• Work request 1
Answer these from the fertility insurance thread:
(a) How many months of coverage for IF treatments does the first poster have left?
(b) Why was IUI#1 cancelled?
(c) For how many fresh cycles did the last reply's insurance have enough coverage?
• Work request 2
Decide whether each statement agrees with the fertility insurance thread, answering yes or no and quoting the words that decide it.
(a) The first poster has already had a lap for possible endometriosis.
(b) One reply says most plans it knows limit coverage by dollar amounts.
(c) The first poster is currently on BCP to get rid of cysts.

• Supplied passage
⟨

I have four months left of coverage for IF treatments on my insurance. I realize that we have been blessed so far to have everything covered because OOP is so darn expensive. I just want to maximize my final months. With every treatment I have done so far, I have great follicle production with meds. IUI#1 was cancelled due to risk of OHSS and HOM. I am not confident that another IUI cycle would go any differently. I am currently on BCP to get rid of cysts. I have never had a medicated cycle that did not result in multiple cysts. So chances are in the next four months, I will really only be able to do two treatment cycles. I may have endometriosis, but I have put off having a lap out of sheer fear of surgery. Now I realize that I should probably do this while insurance will still cover it. I am really struggling with my next steps and losing sleep over this decision. Any advice you have would be greatly appreciated!
Re: insurance running out...WWYD
Forgive me, but I'm a little confused as to how you could only have four months of coverage left. Most plans I'm familiar with have coverage limits in dollar amounts not time periods. Can you explain further?
FWIW, I moved to IVF because we were running out of insurance money and we had tried IUI (both ovarian stimulation and injectibles) and neither had worked. We had enough coverage for one fresh cycle. I'm waiting to see if we will be OOP for our next cycle or if we have enough room to be be OOP for procedures and through insurance for montioring.

⟩

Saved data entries
⟨

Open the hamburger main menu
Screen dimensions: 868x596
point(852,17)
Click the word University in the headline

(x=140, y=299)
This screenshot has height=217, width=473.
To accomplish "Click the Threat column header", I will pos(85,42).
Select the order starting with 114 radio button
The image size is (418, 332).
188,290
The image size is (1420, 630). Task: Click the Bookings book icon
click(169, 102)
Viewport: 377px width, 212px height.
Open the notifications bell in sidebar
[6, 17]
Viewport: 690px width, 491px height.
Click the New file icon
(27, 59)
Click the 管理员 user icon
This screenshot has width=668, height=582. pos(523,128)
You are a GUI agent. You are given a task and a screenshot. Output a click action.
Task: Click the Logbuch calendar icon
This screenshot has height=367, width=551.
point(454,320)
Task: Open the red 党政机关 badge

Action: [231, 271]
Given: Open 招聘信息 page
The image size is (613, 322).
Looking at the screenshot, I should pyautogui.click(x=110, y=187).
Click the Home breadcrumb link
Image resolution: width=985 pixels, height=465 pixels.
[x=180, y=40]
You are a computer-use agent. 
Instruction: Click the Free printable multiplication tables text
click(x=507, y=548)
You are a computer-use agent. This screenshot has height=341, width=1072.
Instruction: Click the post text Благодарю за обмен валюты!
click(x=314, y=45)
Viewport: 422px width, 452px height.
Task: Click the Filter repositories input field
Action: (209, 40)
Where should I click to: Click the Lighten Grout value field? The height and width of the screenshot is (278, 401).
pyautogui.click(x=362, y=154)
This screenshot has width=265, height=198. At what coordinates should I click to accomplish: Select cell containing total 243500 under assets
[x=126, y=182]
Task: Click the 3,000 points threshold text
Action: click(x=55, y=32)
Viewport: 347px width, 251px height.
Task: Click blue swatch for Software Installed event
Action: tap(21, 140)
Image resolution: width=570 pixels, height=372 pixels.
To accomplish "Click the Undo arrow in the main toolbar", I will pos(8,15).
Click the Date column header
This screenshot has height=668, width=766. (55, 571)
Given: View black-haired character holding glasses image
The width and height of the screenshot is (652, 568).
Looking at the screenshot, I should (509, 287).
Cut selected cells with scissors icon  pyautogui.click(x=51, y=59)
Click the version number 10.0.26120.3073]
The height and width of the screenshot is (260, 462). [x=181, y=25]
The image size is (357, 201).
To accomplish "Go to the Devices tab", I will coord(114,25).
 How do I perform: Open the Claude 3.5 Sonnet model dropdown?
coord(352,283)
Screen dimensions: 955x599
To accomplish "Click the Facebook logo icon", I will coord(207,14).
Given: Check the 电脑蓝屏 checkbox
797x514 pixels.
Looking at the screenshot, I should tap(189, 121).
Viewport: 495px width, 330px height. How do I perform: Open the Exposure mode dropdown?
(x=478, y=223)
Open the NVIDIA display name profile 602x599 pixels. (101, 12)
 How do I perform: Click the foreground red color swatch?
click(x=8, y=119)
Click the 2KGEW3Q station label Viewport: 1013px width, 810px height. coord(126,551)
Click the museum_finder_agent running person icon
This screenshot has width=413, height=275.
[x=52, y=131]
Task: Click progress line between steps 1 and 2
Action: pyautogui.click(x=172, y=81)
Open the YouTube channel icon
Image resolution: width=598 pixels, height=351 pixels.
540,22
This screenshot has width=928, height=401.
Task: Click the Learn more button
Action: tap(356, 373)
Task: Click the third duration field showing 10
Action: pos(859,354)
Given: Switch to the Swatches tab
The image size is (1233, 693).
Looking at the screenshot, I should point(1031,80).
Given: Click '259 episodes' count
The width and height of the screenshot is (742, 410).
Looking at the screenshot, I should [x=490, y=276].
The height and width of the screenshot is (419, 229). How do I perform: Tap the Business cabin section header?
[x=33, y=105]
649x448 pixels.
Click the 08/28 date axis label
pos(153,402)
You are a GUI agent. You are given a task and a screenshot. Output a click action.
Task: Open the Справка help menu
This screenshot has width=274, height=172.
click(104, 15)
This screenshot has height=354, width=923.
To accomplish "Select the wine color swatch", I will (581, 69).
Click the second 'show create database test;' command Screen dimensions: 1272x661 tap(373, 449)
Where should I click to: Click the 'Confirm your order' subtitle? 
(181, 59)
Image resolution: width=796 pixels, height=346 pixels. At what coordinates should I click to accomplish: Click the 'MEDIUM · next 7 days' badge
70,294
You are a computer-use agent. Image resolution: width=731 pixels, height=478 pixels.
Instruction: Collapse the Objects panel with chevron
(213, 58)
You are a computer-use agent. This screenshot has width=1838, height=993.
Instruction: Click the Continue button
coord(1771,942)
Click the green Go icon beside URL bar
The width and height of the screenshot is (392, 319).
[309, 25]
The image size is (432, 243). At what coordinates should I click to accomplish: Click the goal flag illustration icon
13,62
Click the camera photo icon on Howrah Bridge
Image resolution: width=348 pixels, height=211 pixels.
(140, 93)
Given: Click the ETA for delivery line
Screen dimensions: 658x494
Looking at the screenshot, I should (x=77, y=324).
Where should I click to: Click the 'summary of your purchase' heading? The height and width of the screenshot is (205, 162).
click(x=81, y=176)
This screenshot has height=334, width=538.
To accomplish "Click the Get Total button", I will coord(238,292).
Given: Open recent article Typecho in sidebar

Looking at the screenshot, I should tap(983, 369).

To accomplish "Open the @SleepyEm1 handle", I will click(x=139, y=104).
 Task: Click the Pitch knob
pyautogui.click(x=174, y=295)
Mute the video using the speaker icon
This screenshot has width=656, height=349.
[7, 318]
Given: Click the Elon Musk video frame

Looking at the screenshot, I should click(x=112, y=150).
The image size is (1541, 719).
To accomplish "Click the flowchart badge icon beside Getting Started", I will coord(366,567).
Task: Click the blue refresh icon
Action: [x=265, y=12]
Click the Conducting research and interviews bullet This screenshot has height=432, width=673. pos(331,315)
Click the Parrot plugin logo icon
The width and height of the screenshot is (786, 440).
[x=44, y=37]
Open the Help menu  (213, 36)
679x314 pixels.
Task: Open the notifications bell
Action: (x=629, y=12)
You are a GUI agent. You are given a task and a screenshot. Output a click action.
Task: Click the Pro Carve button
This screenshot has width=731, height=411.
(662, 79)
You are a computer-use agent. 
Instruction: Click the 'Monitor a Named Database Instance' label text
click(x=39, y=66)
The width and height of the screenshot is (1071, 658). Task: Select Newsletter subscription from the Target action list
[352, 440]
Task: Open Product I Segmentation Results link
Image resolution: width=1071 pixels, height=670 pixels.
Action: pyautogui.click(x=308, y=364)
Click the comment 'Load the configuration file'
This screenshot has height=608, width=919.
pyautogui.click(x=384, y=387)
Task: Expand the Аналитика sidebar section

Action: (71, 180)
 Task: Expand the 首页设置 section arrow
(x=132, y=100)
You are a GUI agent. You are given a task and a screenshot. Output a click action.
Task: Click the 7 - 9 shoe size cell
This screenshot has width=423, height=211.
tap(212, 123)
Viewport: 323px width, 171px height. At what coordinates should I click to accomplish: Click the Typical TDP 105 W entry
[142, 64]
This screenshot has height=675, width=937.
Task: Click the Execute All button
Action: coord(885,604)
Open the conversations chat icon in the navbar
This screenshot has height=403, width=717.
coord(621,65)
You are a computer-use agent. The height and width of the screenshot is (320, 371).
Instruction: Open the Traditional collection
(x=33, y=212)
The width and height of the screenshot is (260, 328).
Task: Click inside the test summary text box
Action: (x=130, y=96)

⟩

• Answer 1
(a) Four months.
(b) Because of the risk of OHSS and HOM.
(c) One fresh cycle.

• Answer 2
(a) No: "I have put off having a lap out of sheer fear of surgery."
(b) Yes: "Most plans I'm familiar with have coverage limits in dollar amounts not time periods."
(c) Yes: "I am currently on BCP to get rid of cysts."